1 Introduction

You should start by reading Section 10 of the textbook.

All of Bayesian inference is based on the posterior distribution of parameters given sample data. Therefore, the main computational task in a Bayesian analysis is computing, or approximating, the posterior distribution. We have seen three ways to compute/approximate the posterior distribution

  • Math. Only works in a few special cases (e.g., Beta-Binomial, Normal-Normal, conjugate prior situations).
  • Grid approximation. Not feasible when they are many parameters.
  • Simulation. By far the most common method (though we have only seen a very naive approach so far)

In principle, the posterior distribution \(\pi(\theta|y)\) of parameters \(\theta\) given observed data \(y\) can be found by

  • simulating many \(\theta\) values from the prior distribution
  • simulating, for each simulated value of \(\theta\), a \(Y\) value from the corresponding conditional distribution of \(Y\) given \(\theta\) (\(Y\) could be a sample or the value of a sample statistic)
  • discarding \((\theta, Y)\) pairs for which the simulated \(Y\) value is not equal to the observed \(y\) value
  • Summarizing the simulated \(\theta\) values for the remaining pairs with \(Y=y\).

However, this is a very computationally inefficient way of approximating the posterior distribution.

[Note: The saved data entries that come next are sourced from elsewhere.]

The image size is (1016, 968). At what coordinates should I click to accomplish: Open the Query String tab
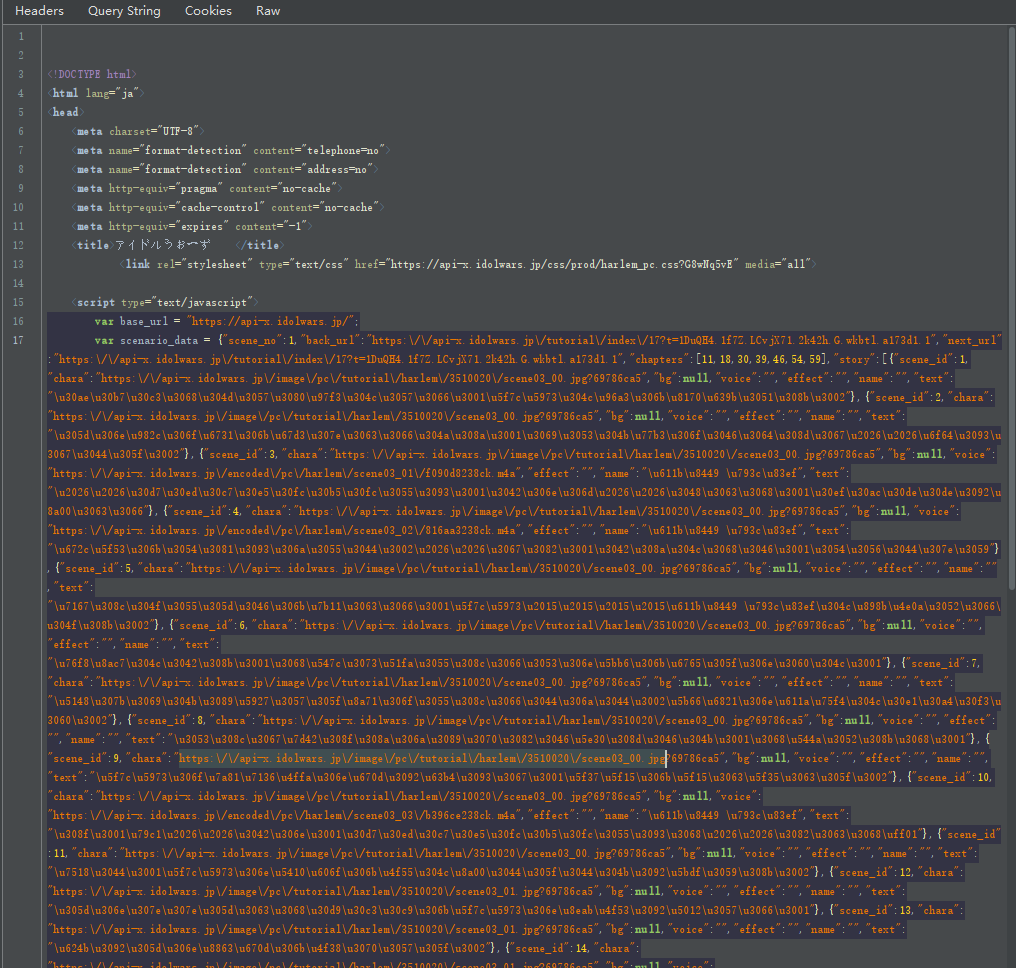click(124, 11)
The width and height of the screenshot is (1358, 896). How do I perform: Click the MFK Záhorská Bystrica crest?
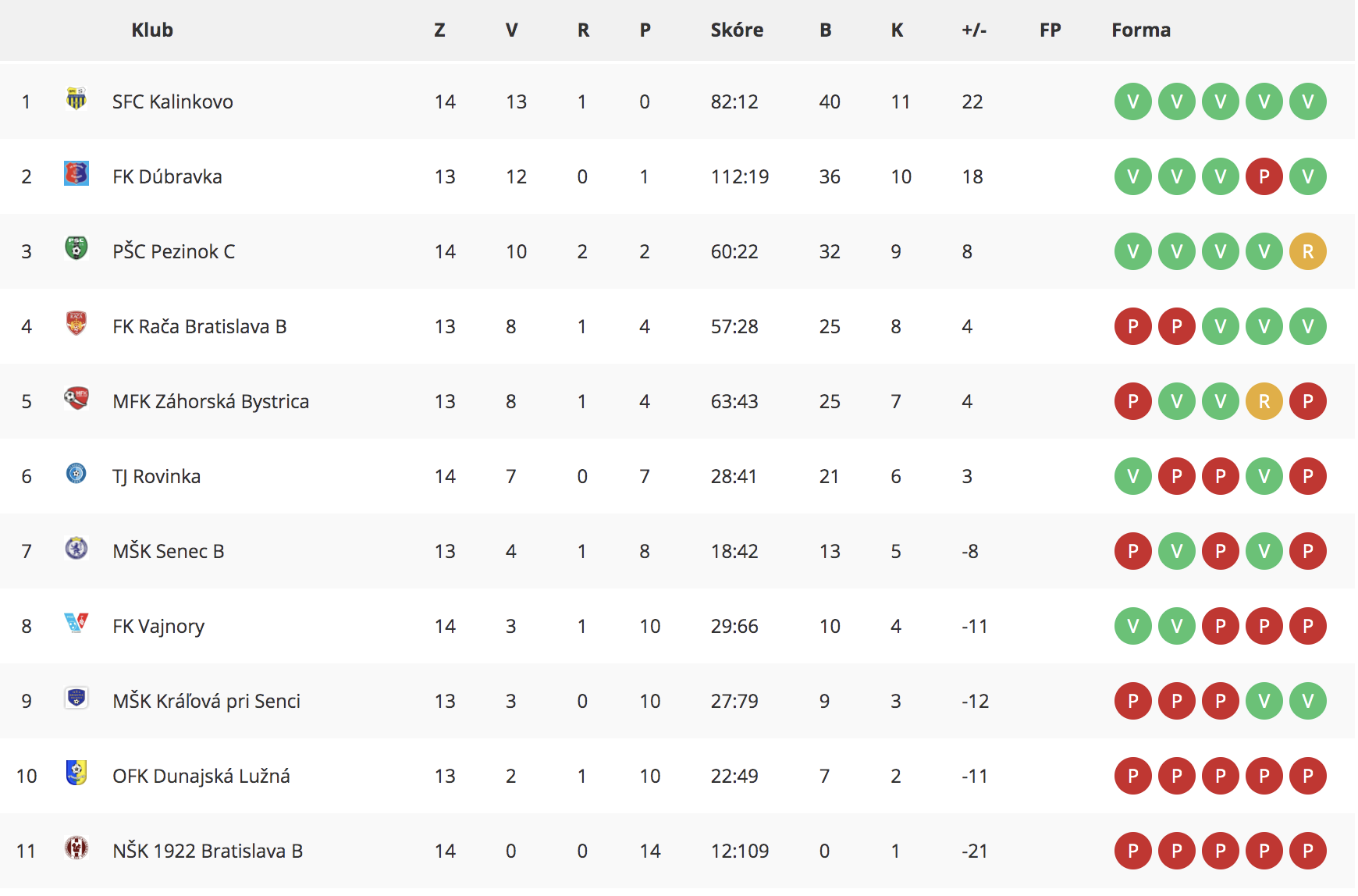(x=76, y=398)
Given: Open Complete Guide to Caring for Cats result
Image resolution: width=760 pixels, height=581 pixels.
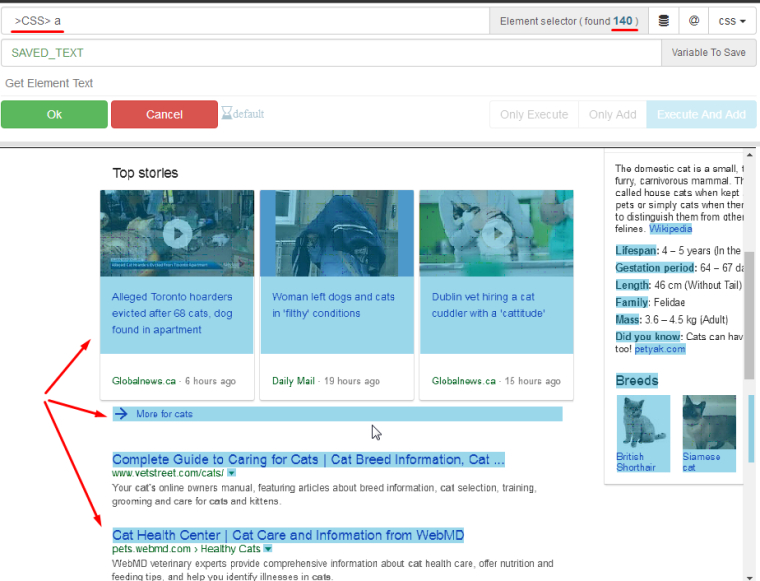Looking at the screenshot, I should tap(308, 460).
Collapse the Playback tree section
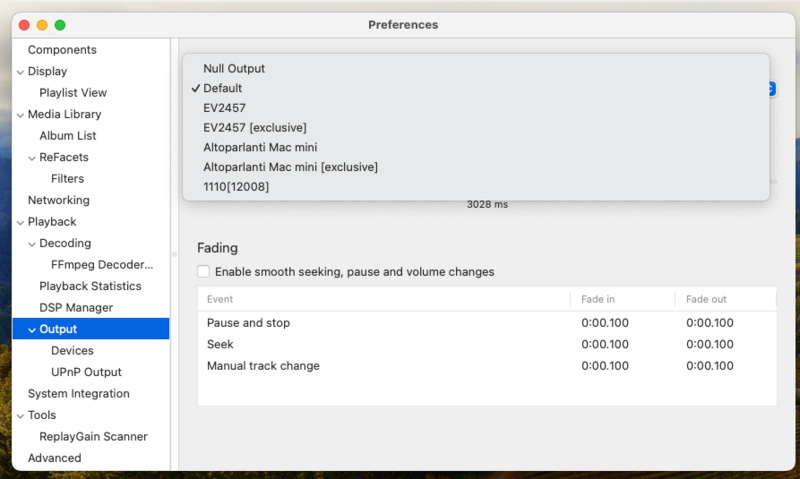Screen dimensions: 800x479 coord(20,222)
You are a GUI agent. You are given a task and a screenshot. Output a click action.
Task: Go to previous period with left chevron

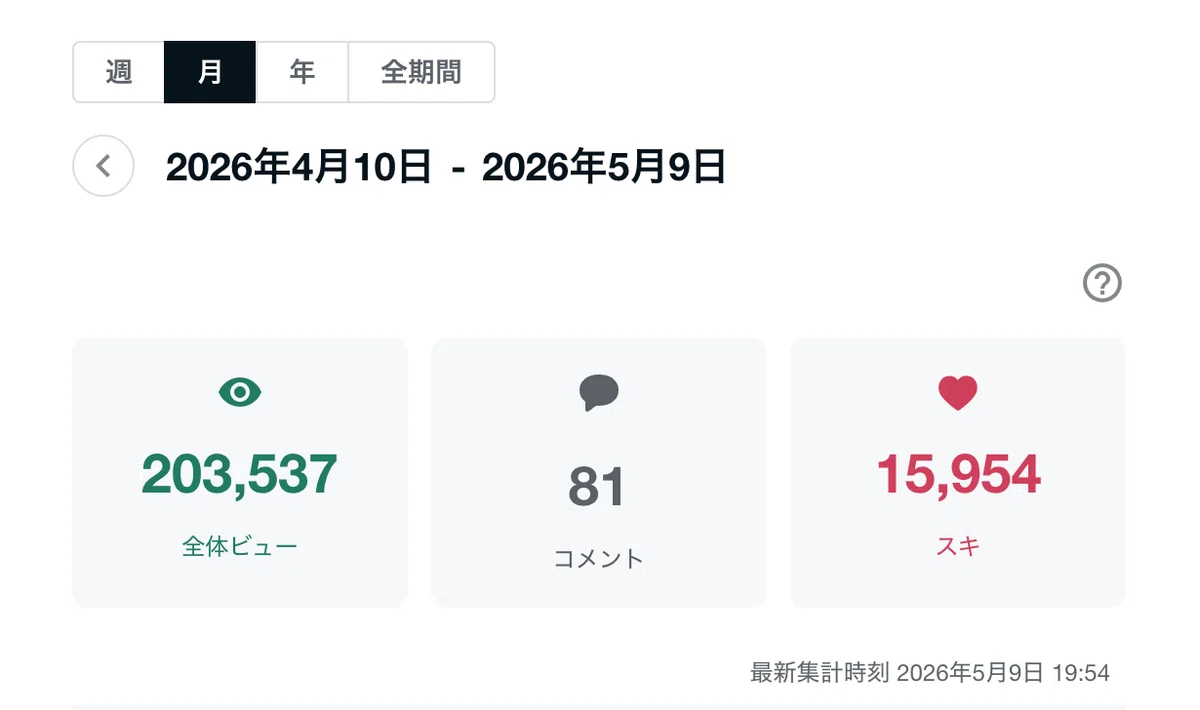tap(103, 166)
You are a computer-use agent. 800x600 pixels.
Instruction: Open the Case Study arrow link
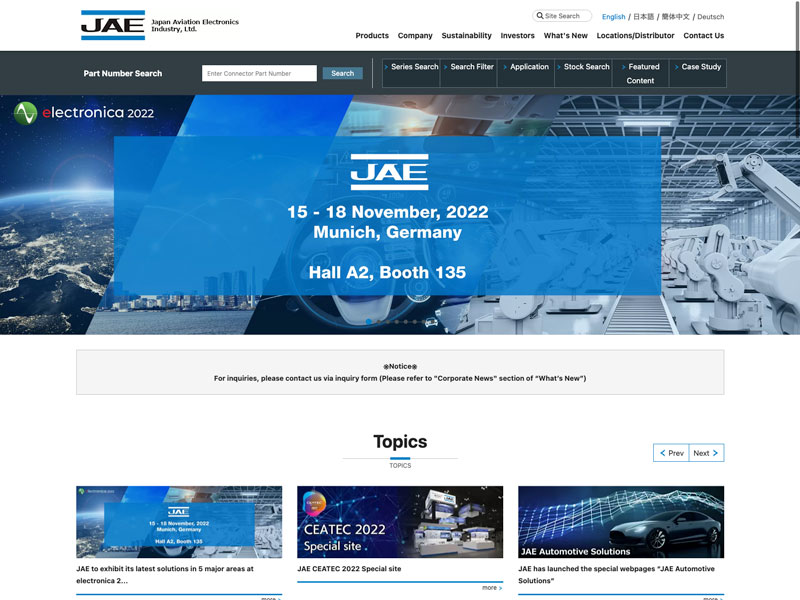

Unless the sample size is really small, the simulated sample statistic \(Y\) will only match the observed \(y\) value in relatively few samples, simply because in large samples there are just many more possibilities. For example, in 1000 flips of a fair coin, the most likely value of the number of heads is 500, but the probability of exactly 500 heads in 1000 flips is only 0.025. When there are many possibilities, the probability gets stretched fairly thin. Therefore, if we want say 10000 simulated values of \(\theta\) given \(y\), we would have first simulate many, many more values.

The situation is even more extreme when the data is continuous, where the probably of replicating the observed sample is essentially 0.

Therefore, we need more efficient simulation algorithms for approximating posterior distributions. Markov chain Monte Carlo (MCMC) methods provide powerful and widely applicable algorithms for simulating from probability distributions, including complex and high-dimensional distributions. These algorithms include Metropolis-Hastings, Gibbs sampling, Hamiltonian Monte Carlo, among others. We will see later some of the ideas behind MCMC algorithms. However, we will rely on the software package JAGS to carry out MCMC simulations.

JAGS (“Just Another Gibbs Sampler”) is a stand alone program for performing MCMC simulations. JAGS takes as input a Bayesian model description — prior plus likelihood — and data and returns an MCMC sample from the posterior distribution. JAGS uses a combination of Metropolis sampling, Gibbs sampling, and other MCMC algorithms.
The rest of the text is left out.